Task material START

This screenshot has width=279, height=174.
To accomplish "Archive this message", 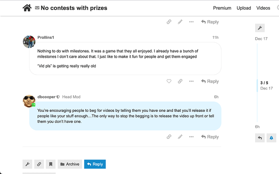I will point(70,164).
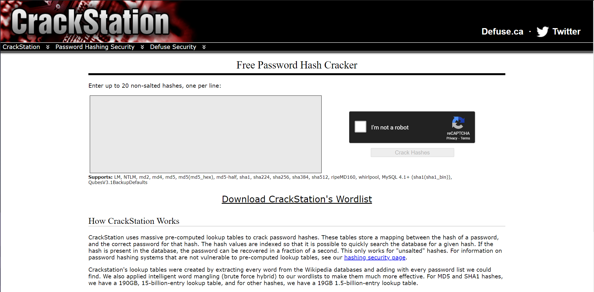Check the I'm not a robot box
This screenshot has width=594, height=292.
point(361,127)
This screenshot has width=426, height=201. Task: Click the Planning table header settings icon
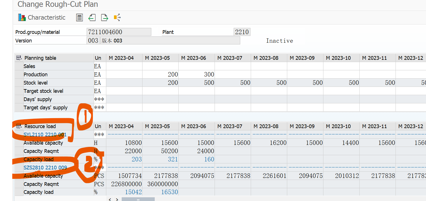pos(19,58)
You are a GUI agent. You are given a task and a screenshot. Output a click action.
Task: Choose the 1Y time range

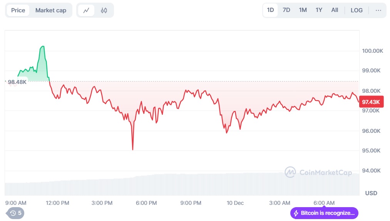pyautogui.click(x=319, y=10)
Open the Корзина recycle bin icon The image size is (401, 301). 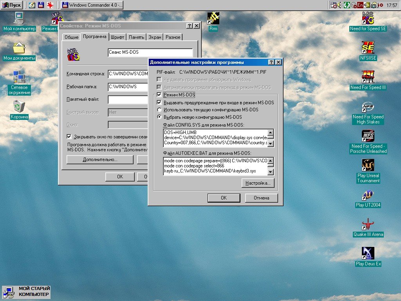coord(19,107)
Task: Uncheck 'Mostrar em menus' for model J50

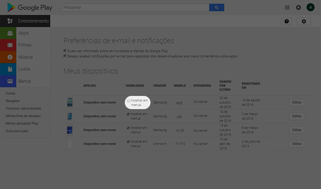Action: click(128, 114)
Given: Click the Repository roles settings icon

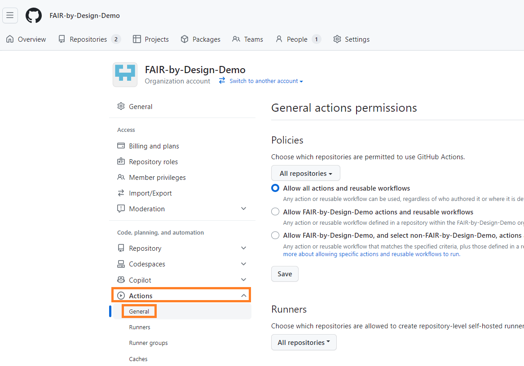Looking at the screenshot, I should coord(120,161).
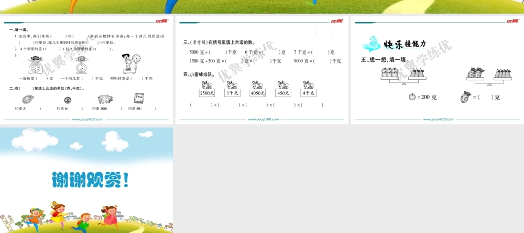Open the www.youyi100.com link on the first slide
Screen dimensions: 524x233
point(88,119)
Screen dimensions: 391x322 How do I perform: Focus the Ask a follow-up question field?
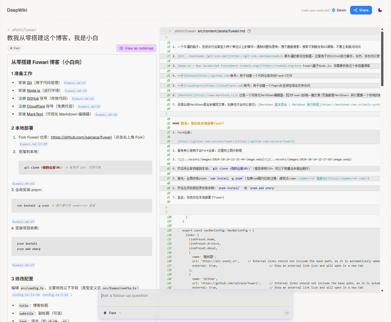pyautogui.click(x=195, y=296)
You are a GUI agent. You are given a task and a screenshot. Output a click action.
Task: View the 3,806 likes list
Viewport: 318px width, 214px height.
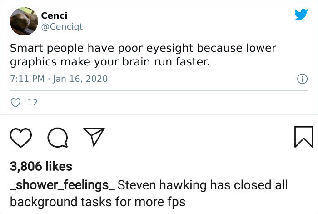coord(41,167)
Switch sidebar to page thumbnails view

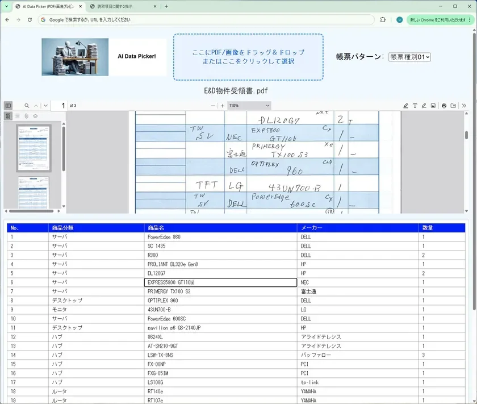tap(8, 116)
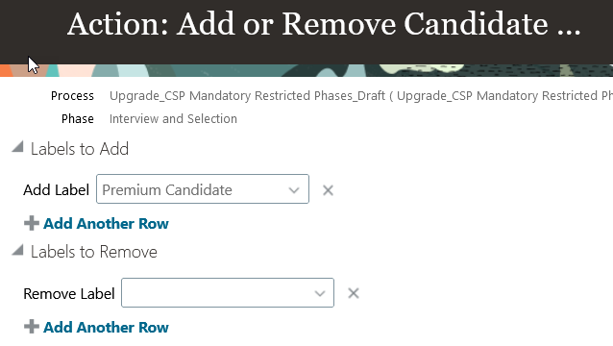
Task: Collapse the Labels to Add section triangle
Action: (17, 147)
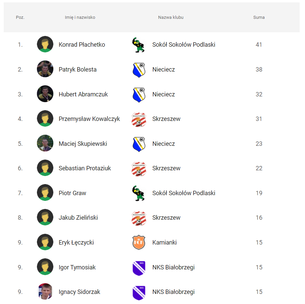
Task: Click the Skrzeszew club crest in row 4
Action: click(x=139, y=119)
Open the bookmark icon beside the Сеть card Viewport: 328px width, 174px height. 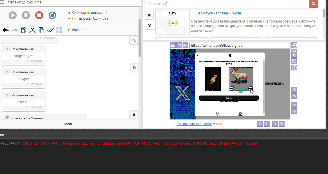pyautogui.click(x=149, y=15)
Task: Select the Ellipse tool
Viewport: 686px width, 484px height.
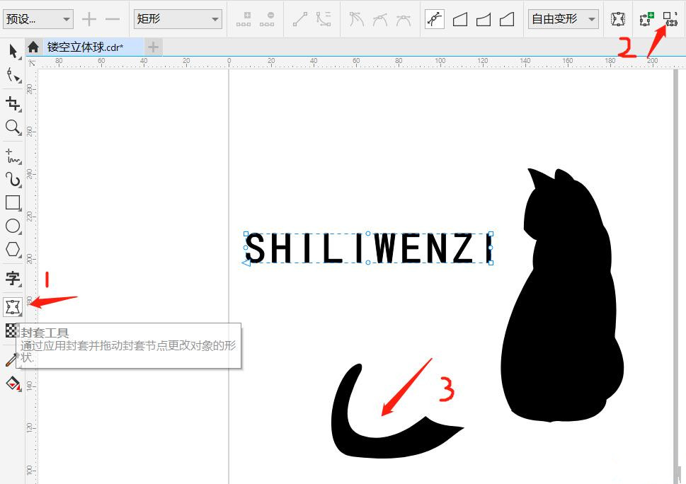Action: click(12, 226)
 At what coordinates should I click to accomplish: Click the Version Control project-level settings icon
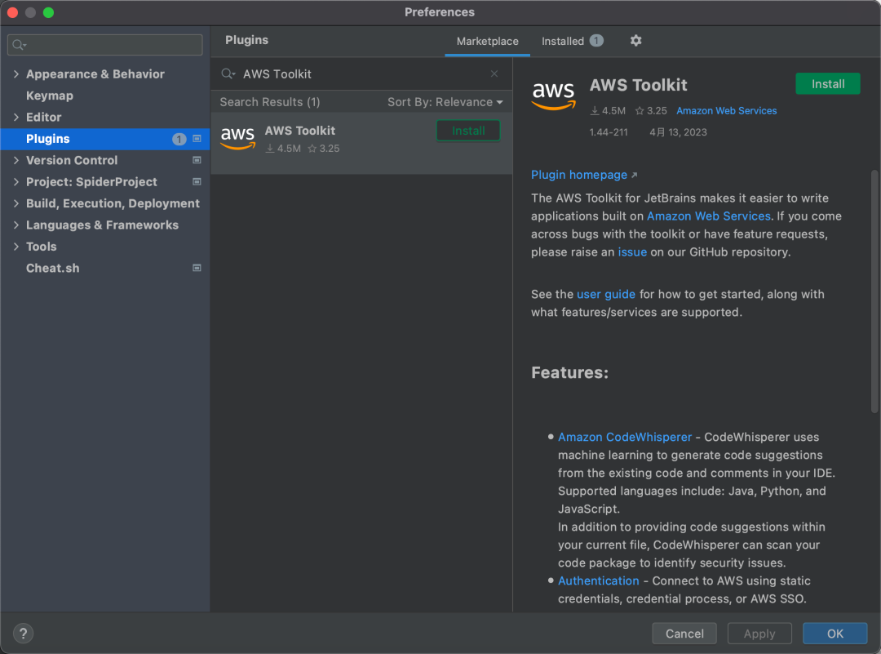pyautogui.click(x=197, y=160)
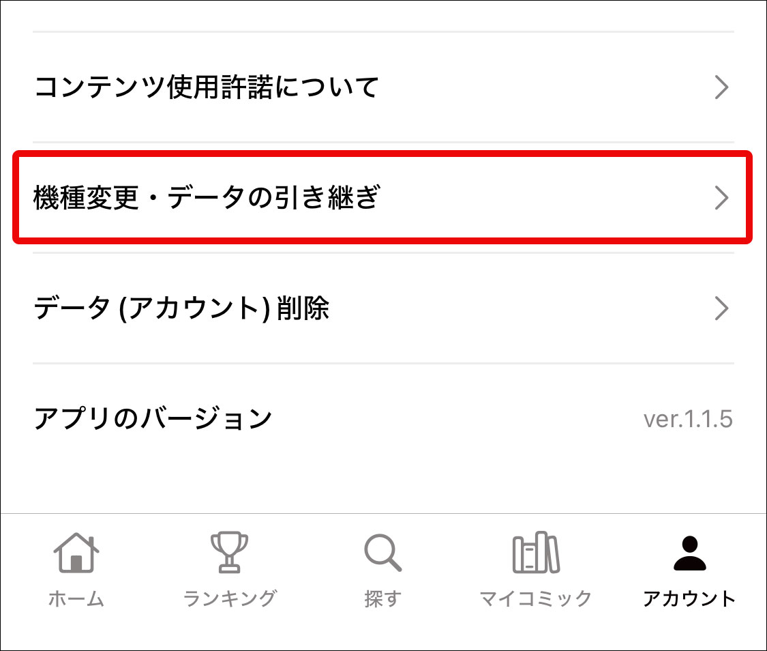767x651 pixels.
Task: Click the red highlighted data transfer box
Action: pyautogui.click(x=382, y=197)
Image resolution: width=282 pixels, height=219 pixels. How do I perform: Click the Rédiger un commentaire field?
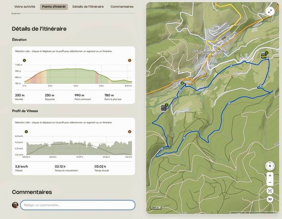(x=78, y=205)
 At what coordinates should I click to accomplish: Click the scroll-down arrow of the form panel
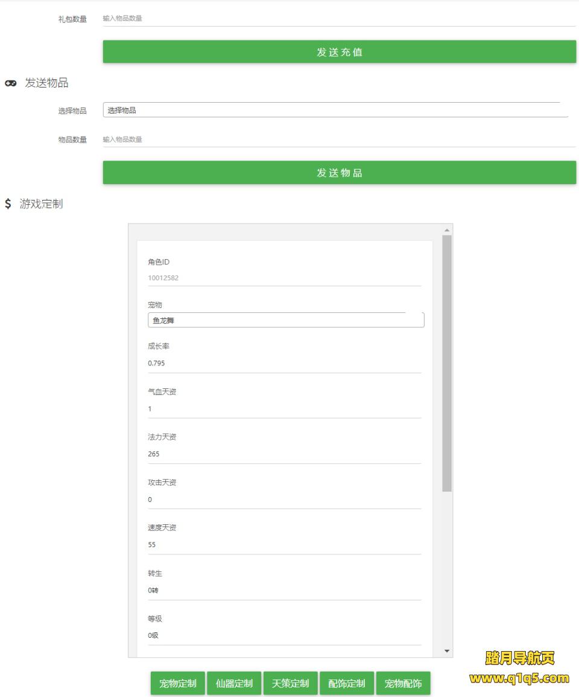pos(447,651)
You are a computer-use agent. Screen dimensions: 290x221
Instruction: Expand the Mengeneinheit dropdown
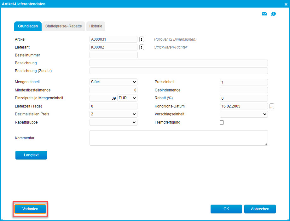(x=113, y=82)
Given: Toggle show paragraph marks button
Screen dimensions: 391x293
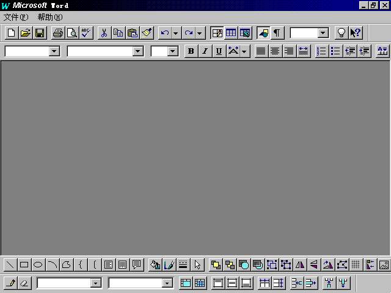Looking at the screenshot, I should point(277,33).
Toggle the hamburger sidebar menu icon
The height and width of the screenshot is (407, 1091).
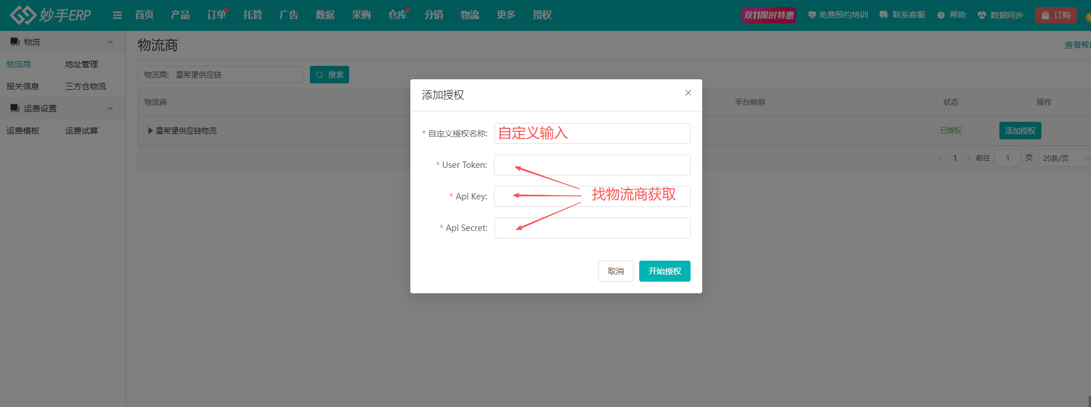click(117, 15)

Task material END

• _Directions_:
Going from the line that holds "the form panel" to the end of the listing above, copy each line exactly and nothing more, leaving pictures aside.

• _Expected output_:
 At what coordinates should I click to accomplish: Click the scroll-down arrow of the form panel
pos(447,651)
You are a computer-use agent. Screen dimensions: 290x221
Instruction: Expand the Mengeneinheit dropdown
(x=113, y=82)
Given: Toggle show paragraph marks button
Screen dimensions: 391x293
Looking at the screenshot, I should point(277,33).
Toggle the hamburger sidebar menu icon
The height and width of the screenshot is (407, 1091).
click(117, 15)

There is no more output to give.